In-situ investigation of the formation of eutectic alloys in the systems silicon–silver and silicon–copper

Abstract

An in-situ electron microscopic investigation of the formation of eutectic alloys in the systems amorphous Si/particle Ag and amorphous Si/particle Cu showed that the formation of eutectics is preceded by metal diffusion into amorphous silicon with the formation of metastable amorphous metal silicide. Decomposition of the formed metastable amorphous metal silicide results in the evolution of polycrystalline silicon. An oriented formation of liquid eutectic alloy is observed in the systems crystalline (100) Si/particle Ag and (100) Si/particle Cu. In these cases, at the metal–silicon eutectic/silicon crystal interface the formation of silicide phases and a dislocation structure are observed. Investigations allowed us to propose a scheme for the formation of eutectic alloys in the studied systems.
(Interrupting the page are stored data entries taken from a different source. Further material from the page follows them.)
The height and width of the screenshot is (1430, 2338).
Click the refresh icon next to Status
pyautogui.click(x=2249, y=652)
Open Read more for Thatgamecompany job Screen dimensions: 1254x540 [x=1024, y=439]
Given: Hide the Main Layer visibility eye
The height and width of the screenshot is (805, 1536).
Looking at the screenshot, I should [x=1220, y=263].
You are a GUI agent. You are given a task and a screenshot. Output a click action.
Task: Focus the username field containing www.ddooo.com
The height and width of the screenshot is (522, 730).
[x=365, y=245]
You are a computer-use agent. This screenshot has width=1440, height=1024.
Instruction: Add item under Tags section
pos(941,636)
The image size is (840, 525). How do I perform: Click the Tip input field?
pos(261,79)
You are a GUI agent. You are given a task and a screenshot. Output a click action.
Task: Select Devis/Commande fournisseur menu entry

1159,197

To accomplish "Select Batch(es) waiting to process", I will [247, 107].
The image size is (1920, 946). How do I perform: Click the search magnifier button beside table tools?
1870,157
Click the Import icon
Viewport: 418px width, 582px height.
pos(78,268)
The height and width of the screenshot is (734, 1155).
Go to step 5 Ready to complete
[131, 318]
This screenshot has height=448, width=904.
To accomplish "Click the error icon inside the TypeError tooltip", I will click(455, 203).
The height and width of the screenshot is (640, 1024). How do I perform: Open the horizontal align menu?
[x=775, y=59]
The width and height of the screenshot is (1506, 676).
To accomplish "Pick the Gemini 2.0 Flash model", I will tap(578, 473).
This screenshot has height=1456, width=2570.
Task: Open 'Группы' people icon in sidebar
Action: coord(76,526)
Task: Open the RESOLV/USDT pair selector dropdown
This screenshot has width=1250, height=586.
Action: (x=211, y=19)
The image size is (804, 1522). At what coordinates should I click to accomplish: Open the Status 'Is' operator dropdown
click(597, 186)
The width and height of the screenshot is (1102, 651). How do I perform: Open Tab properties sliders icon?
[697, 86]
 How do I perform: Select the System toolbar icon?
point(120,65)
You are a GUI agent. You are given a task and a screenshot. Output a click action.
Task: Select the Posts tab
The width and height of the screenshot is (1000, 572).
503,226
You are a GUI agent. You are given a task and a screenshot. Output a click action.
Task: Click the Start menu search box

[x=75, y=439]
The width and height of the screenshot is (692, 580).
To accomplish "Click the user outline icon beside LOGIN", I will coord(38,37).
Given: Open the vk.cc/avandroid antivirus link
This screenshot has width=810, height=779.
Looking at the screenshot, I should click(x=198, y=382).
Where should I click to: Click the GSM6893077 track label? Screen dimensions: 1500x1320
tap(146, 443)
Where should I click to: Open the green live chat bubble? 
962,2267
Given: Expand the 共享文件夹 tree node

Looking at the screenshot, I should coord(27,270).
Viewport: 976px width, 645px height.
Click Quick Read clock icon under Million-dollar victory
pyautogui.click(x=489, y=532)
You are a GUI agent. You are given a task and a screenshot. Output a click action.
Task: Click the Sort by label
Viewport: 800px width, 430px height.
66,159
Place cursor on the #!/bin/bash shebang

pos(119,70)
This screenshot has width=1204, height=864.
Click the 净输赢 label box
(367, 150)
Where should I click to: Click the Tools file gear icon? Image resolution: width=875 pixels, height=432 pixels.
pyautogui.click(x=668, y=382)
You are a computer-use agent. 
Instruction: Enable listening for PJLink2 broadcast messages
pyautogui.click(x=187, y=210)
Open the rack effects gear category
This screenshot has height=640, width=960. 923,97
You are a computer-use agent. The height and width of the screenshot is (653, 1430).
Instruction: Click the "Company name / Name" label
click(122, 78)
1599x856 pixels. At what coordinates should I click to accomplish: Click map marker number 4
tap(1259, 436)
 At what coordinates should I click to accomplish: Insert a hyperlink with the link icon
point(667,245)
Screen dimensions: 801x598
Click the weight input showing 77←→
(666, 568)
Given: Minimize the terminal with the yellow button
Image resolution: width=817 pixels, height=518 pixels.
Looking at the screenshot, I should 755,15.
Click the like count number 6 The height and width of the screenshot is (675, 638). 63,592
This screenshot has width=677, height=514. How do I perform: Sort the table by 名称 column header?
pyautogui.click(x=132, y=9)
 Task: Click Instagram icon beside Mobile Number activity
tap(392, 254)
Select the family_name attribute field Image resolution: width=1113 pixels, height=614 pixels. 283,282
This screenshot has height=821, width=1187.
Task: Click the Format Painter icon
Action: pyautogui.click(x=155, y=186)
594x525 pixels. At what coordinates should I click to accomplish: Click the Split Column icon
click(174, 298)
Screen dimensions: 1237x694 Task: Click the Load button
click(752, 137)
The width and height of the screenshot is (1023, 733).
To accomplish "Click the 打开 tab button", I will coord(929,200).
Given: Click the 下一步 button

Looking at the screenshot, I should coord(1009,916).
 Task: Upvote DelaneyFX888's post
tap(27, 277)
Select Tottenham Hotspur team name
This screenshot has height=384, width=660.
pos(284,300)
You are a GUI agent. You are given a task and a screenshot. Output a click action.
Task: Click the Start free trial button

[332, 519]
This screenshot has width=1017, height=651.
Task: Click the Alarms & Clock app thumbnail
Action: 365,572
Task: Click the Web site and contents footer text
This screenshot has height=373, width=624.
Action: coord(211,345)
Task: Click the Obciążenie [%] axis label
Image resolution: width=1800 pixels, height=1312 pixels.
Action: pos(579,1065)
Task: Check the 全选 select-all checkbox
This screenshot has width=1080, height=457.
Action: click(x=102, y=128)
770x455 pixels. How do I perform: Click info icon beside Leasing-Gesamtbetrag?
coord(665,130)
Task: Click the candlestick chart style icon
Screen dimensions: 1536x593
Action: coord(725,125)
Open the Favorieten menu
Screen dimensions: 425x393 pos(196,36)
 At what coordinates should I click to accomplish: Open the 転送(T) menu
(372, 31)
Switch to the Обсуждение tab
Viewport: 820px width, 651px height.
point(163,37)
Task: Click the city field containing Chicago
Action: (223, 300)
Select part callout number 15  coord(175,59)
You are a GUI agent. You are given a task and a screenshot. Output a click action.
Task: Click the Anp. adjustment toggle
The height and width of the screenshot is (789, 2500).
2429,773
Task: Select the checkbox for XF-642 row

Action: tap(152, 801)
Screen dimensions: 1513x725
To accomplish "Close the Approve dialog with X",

The scheme involves the diffusion of metal atoms into the silicon crystal structure, leading to the formation of a metastable silicide or solid solution, the occurrence of strain at the interface and, as a consequence, the formation of defects of different types. The subsequent process is accompanied by synchronous dissolution of metal atoms into the liquid eutectics and by diffusion from the liquid eutectics to the solid crystalline silicon phase, giving rise to metastable silicide, so that an intermediate diffusion zone is always present at the interface between the liquid eutectics and crystalline silicon.